Living with a partner when you’re no longer in love


Q: How can I explain to my husband that I'm no longer in love with him? I still have love for him and care about his well-being. But I want a divorce, and I just don't know how to start the conversation. I fell out of love years ago, and I’ve just been hanging on because I know how sensitive he is. We haven't slept together in about a year. We have separate bedrooms. I honestly think that he can live like this forever. I am so unhappy and I feel trapped. Would you please give me some advice?

A: You deserve love and happiness whether you remain married or choose to divorce. Although you are not legally divorced, it sounds as if you emotionally divorced your husband a long time ago! As difficult as it may be, it is time to have an honest conversation with your husband. To do so, however, you must first be honest with yourself. That may be difficult to do if you have not fully processed your own feelings. And if this is the case, it may be a reason you struggle emotionally with how to start the conversation. Ask yourself: Is caring for my husband’s well-being and having regard for him enough to keep me in a marriage in which I’m unhappy and feel trapped?

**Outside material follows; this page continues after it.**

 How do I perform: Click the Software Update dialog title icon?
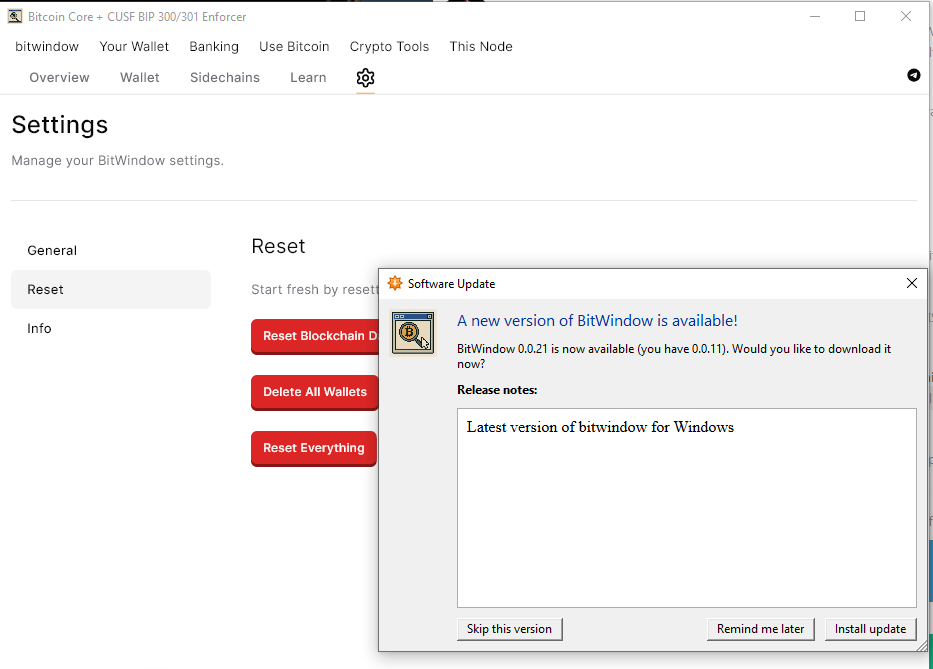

You deserve love and happiness whether you remain married or choose to divorce.

It is unclear what you meant when you stated that he is sensitive. Given that you occupy separate bedrooms and you feel as if he could live with that arrangement indefinitely, it’s possible that your husband has the same feelings as you but hasn’t shared them. I recommend that you seek individual therapy. Processing your feelings with a professional counselor can help you to understand why you are emotionally stuck. If you have doubts about divorcing, and if there is a possibility that you and your husband can work through these issues, marriage therapy may be helpful. It is important that you look at your needs and put yourself first. A major element in self-care is making sure you are making choices that are in your best interests. You must decide what happiness looks like for you!

Coping With Hair Loss


Q: How can I best accept having alopecia late in my life?

A: Hair loss at any time in life can be emotionally devastating. This is especially the case for women of color because of the ways in which hair is often celebrated. Alopecia is rarely talked about and often viewed as a source of embarrassment. As a woman gains understanding about the disorder, she can deal with the emotions more easily. Regardless of how much is known intellectually, or how many times women are told that we are more than our hair, the loss of hair can be emotional and impact your self-esteem. Many self-esteem issues relate to the fear of what other people will think or say. Please do not allow external influences, such as social media and pop culture, to determine your self-worth.

It’s important to know your options when addressing the issues with alopecia. I would suggest having a comprehensive evaluation to determine the type of hair loss you have and the treatment possibilities. If treatment is not an option, it is time to create and present a new personal look. This may range from rocking a chic bald look, to expressing your confidence and fearlessness by stepping out and rocking a short, medium or long wig of the style, color or texture of your choice. You may not have a choice in having alopecia, but you definitely have a choice in how you respond. How you show up, with or without hair, reflects your personality. You have the freedom of changing your look as often as your mood changes. Learn to embrace and love yourself no matter how your body changes. Try accentuating other personal features that make you smile and telling yourself, “Happiness is an inside job!” As years pass, we may lose some aspects of our body that we loved. We may gain other aspects that we can’t get rid of or change. Remember, it’s not how we look on the outside, but how we see ourselves on the inside.